## TASK OBJECTIVE
Nothing in the entries may change when they are transcribed.

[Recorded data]
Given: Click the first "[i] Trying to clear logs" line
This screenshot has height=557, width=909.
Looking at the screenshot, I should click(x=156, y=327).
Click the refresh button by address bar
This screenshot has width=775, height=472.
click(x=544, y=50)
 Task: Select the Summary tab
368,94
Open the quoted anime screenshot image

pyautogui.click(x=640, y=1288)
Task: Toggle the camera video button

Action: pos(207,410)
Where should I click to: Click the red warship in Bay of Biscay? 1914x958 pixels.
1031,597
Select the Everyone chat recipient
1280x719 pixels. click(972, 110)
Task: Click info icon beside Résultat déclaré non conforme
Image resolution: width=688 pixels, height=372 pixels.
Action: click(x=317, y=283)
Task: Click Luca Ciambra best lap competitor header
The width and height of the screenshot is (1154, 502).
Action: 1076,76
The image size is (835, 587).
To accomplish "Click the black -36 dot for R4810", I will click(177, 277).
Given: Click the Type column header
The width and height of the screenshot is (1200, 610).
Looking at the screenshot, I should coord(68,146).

## OUTPUT FOR THIS EXERCISE
Given: Click the first "[i] Trying to clear logs" line
This screenshot has height=557, width=909.
Looking at the screenshot, I should click(x=156, y=327).
Click the refresh button by address bar
This screenshot has width=775, height=472.
click(x=544, y=50)
 Task: Select the Summary tab
368,94
Open the quoted anime screenshot image

pyautogui.click(x=640, y=1288)
Task: Toggle the camera video button

Action: pos(207,410)
Where should I click to: Click the red warship in Bay of Biscay? 1914x958 pixels.
1031,597
Select the Everyone chat recipient
1280x719 pixels. click(972, 110)
Task: Click info icon beside Résultat déclaré non conforme
Image resolution: width=688 pixels, height=372 pixels.
Action: click(x=317, y=283)
Task: Click Luca Ciambra best lap competitor header
The width and height of the screenshot is (1154, 502).
Action: 1076,76
The image size is (835, 587).
To accomplish "Click the black -36 dot for R4810", I will click(177, 277).
Given: Click the Type column header
The width and height of the screenshot is (1200, 610).
Looking at the screenshot, I should coord(68,146).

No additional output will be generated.